» Exercise description
Copy each of the following rows verbatim.

Segment Open

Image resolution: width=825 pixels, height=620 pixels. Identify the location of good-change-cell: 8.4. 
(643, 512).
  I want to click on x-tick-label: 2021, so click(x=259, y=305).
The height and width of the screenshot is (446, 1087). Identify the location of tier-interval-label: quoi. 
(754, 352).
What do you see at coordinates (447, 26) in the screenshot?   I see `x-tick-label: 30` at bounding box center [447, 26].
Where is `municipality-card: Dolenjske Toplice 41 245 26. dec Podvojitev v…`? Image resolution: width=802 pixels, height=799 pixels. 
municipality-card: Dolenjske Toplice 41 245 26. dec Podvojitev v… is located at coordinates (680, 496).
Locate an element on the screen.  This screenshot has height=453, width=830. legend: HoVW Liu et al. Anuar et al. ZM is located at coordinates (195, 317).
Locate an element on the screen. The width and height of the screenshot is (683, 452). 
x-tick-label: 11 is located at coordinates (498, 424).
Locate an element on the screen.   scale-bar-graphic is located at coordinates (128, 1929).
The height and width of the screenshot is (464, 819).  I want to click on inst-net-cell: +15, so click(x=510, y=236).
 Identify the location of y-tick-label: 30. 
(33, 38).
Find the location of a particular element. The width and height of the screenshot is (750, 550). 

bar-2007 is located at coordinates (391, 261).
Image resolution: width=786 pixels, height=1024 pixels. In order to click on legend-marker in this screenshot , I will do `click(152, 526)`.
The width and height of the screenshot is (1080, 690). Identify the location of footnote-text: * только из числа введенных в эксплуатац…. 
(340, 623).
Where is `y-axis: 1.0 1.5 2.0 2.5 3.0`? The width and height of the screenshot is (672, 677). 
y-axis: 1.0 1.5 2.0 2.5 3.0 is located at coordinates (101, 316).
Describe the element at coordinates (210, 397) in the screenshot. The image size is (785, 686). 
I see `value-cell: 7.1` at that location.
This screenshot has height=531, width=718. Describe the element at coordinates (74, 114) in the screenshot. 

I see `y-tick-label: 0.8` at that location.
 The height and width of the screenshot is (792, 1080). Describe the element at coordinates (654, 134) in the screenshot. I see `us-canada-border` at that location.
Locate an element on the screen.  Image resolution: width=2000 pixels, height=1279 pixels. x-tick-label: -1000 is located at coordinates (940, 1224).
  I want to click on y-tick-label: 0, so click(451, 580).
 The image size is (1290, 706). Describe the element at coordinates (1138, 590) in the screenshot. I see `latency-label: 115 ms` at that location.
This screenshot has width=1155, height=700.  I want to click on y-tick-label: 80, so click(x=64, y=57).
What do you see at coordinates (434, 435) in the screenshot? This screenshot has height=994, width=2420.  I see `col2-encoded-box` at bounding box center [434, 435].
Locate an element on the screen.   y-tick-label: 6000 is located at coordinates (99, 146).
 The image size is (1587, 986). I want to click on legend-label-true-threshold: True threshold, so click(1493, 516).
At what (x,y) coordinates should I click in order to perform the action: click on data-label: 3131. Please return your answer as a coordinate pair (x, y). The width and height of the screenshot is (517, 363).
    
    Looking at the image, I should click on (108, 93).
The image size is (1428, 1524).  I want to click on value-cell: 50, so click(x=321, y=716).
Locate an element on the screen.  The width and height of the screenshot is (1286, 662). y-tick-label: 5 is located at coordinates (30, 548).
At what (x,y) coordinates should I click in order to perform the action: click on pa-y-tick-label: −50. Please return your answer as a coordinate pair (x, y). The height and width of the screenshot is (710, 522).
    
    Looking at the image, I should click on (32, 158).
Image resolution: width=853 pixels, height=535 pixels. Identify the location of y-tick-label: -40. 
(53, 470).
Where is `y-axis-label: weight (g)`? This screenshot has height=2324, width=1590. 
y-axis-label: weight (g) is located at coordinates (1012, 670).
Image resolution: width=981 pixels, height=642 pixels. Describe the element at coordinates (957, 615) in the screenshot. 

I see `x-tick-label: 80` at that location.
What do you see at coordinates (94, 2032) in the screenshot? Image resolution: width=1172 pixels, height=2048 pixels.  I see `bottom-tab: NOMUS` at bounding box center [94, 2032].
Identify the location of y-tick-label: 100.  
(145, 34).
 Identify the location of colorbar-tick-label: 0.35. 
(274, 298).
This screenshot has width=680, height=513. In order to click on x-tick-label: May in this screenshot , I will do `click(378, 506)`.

Segment Closed

» Response to this exercise
Image resolution: width=825 pixels, height=620 pixels. Identify the location of good-change-cell: 8.4. 
(643, 512).
  I want to click on x-tick-label: 2021, so click(x=259, y=305).
The height and width of the screenshot is (446, 1087). Identify the location of tier-interval-label: quoi. 
(754, 352).
What do you see at coordinates (447, 26) in the screenshot?   I see `x-tick-label: 30` at bounding box center [447, 26].
Where is `municipality-card: Dolenjske Toplice 41 245 26. dec Podvojitev v…`? Image resolution: width=802 pixels, height=799 pixels. 
municipality-card: Dolenjske Toplice 41 245 26. dec Podvojitev v… is located at coordinates (680, 496).
Locate an element on the screen.  This screenshot has height=453, width=830. legend: HoVW Liu et al. Anuar et al. ZM is located at coordinates (195, 317).
Locate an element on the screen. The width and height of the screenshot is (683, 452). 
x-tick-label: 11 is located at coordinates (498, 424).
Locate an element on the screen.   scale-bar-graphic is located at coordinates (128, 1929).
The height and width of the screenshot is (464, 819).  I want to click on inst-net-cell: +15, so click(x=510, y=236).
 Identify the location of y-tick-label: 30. 
(33, 38).
Find the location of a particular element. The width and height of the screenshot is (750, 550). 

bar-2007 is located at coordinates (391, 261).
Image resolution: width=786 pixels, height=1024 pixels. In order to click on legend-marker in this screenshot , I will do `click(152, 526)`.
The width and height of the screenshot is (1080, 690). Identify the location of footnote-text: * только из числа введенных в эксплуатац…. 
(340, 623).
Where is `y-axis: 1.0 1.5 2.0 2.5 3.0`? The width and height of the screenshot is (672, 677). 
y-axis: 1.0 1.5 2.0 2.5 3.0 is located at coordinates (101, 316).
Describe the element at coordinates (210, 397) in the screenshot. The image size is (785, 686). 
I see `value-cell: 7.1` at that location.
This screenshot has height=531, width=718. Describe the element at coordinates (74, 114) in the screenshot. 

I see `y-tick-label: 0.8` at that location.
 The height and width of the screenshot is (792, 1080). Describe the element at coordinates (654, 134) in the screenshot. I see `us-canada-border` at that location.
Locate an element on the screen.  Image resolution: width=2000 pixels, height=1279 pixels. x-tick-label: -1000 is located at coordinates (940, 1224).
  I want to click on y-tick-label: 0, so click(451, 580).
 The image size is (1290, 706). Describe the element at coordinates (1138, 590) in the screenshot. I see `latency-label: 115 ms` at that location.
This screenshot has width=1155, height=700.  I want to click on y-tick-label: 80, so click(x=64, y=57).
What do you see at coordinates (434, 435) in the screenshot? This screenshot has height=994, width=2420.  I see `col2-encoded-box` at bounding box center [434, 435].
Locate an element on the screen.   y-tick-label: 6000 is located at coordinates (99, 146).
 The image size is (1587, 986). I want to click on legend-label-true-threshold: True threshold, so click(1493, 516).
At what (x,y) coordinates should I click in order to perform the action: click on data-label: 3131. Please return your answer as a coordinate pair (x, y). The width and height of the screenshot is (517, 363).
    
    Looking at the image, I should click on (108, 93).
The image size is (1428, 1524).  I want to click on value-cell: 50, so click(x=321, y=716).
Locate an element on the screen.  The width and height of the screenshot is (1286, 662). y-tick-label: 5 is located at coordinates (30, 548).
At what (x,y) coordinates should I click in order to perform the action: click on pa-y-tick-label: −50. Please return your answer as a coordinate pair (x, y). The height and width of the screenshot is (710, 522).
    
    Looking at the image, I should click on (32, 158).
Image resolution: width=853 pixels, height=535 pixels. Identify the location of y-tick-label: -40. 
(53, 470).
Where is `y-axis-label: weight (g)`? This screenshot has height=2324, width=1590. 
y-axis-label: weight (g) is located at coordinates (1012, 670).
Image resolution: width=981 pixels, height=642 pixels. Describe the element at coordinates (957, 615) in the screenshot. 

I see `x-tick-label: 80` at that location.
What do you see at coordinates (94, 2032) in the screenshot? Image resolution: width=1172 pixels, height=2048 pixels.  I see `bottom-tab: NOMUS` at bounding box center [94, 2032].
Identify the location of y-tick-label: 100.  
(145, 34).
 Identify the location of colorbar-tick-label: 0.35. 
(274, 298).
This screenshot has width=680, height=513. In order to click on x-tick-label: May in this screenshot , I will do `click(378, 506)`.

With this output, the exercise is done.